We all remember when Alex Ott dug himself a grave within the bartender community via a New York Times interview where he deemed bartenders “entertainers…that should never be people who come up with cocktails because they have no education.” But wait, I forgot, Ott’s cool because the cast of gossip girl hangs out at his apartment.

And if you really want to freak yourself out, take a look at Junior Merino aka The Liquid Chef’s promotional video “Introduction to Master Mixologist Junior Merino”. Nearly 7 minutes in length, with narration by a dude that sounds like “Coming-this-Summer” Don LaFontaine and music that must have been taken from The Neverending Story, this piece is riddled with looped sound bytes; “Mixology…OLOGY…OLOGY…the official Mixologist of the authentic Mexican flavors of Mexico…drink with all…drink with ALL…drink with ALL YOUR SENSES…Merino…Mixology…Merino…oh…oh…oh…”

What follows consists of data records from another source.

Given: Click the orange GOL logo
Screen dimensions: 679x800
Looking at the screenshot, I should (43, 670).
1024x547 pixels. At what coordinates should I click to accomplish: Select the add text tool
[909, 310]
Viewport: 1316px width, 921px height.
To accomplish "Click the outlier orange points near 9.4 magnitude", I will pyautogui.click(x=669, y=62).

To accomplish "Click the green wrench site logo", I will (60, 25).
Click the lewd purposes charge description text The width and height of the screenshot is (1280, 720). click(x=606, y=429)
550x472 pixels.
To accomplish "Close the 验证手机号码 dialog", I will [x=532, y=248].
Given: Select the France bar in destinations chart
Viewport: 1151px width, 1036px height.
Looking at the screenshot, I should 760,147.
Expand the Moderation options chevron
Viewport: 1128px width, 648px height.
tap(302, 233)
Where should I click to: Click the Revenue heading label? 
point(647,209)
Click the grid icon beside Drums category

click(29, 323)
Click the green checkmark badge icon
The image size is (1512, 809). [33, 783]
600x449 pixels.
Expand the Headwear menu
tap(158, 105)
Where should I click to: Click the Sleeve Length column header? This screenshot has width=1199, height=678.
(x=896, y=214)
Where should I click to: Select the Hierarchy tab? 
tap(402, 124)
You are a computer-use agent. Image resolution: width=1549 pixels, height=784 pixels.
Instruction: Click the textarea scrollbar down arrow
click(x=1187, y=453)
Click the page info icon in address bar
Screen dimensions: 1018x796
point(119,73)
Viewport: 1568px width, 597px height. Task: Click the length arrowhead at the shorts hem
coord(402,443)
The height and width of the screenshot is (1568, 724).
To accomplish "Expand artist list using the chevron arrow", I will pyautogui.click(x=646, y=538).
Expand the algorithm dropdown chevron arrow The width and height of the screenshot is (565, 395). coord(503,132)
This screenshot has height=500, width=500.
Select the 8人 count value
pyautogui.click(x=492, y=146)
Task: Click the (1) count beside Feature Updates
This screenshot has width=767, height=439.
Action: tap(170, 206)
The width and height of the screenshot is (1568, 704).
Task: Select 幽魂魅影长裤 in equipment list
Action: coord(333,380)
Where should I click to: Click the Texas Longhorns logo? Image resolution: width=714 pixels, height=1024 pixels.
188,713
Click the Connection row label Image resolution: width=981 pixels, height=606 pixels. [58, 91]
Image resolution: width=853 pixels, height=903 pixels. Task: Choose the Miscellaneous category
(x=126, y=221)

Putting Junior’s massive amounts of accomplishments aside, this is the hardest sell I’ve ever seen. Is it necessary? Probably not, but hey, maybe Junior’s subliminal messaging is way ahead of its time…he’s got balls and that’s never a bad thing.
I also suspect he is secretly Optimus Prime in the form of the mobile Bartending School truck Alchemix.
Now everyone can become a Master Mixologist thanks to coupon culture. pinchit.com a city by city discount site offers a 4 hour Mixology class that will turn you into a Bartender and Master Mixologist. Man, I wish I would have known about this years ago, I wouldn’t have wasted so much time tasting and learning about spirits, studying other bartenders, refining my conversation, being taught proper syrup and garnish preparation, hauling ice, cutting the shit out of my hands, sustaining injuries and consequently physical therapy, getting yelled at, hating myself, loving my accomplishments, traveling, writing, memorizing hundreds of recipes, entering competitions, creating my own drinks, and learning enough about the craft and business to make sure I was not only good at it, but would enjoy it as a vocation.
I’m sure we will have the opportunity to enjoy many more imaginative and fascinating titles in the future, and in an industry that is rapidly expanding, there is always room for big and eccentric personalities that make statements like “I don’t bartend anymore, I create flavors” or introduce new verbiage like “Sprezzatura”(making difficult things looks easy and effortless). In the very least it provides us all with some comic relief.

I’m Lindsay Nader and I’m a BARTENDER who makes delicious drinks and my Sprezzatura when I’m three deep is a shot of Rittenhouse. Cheers.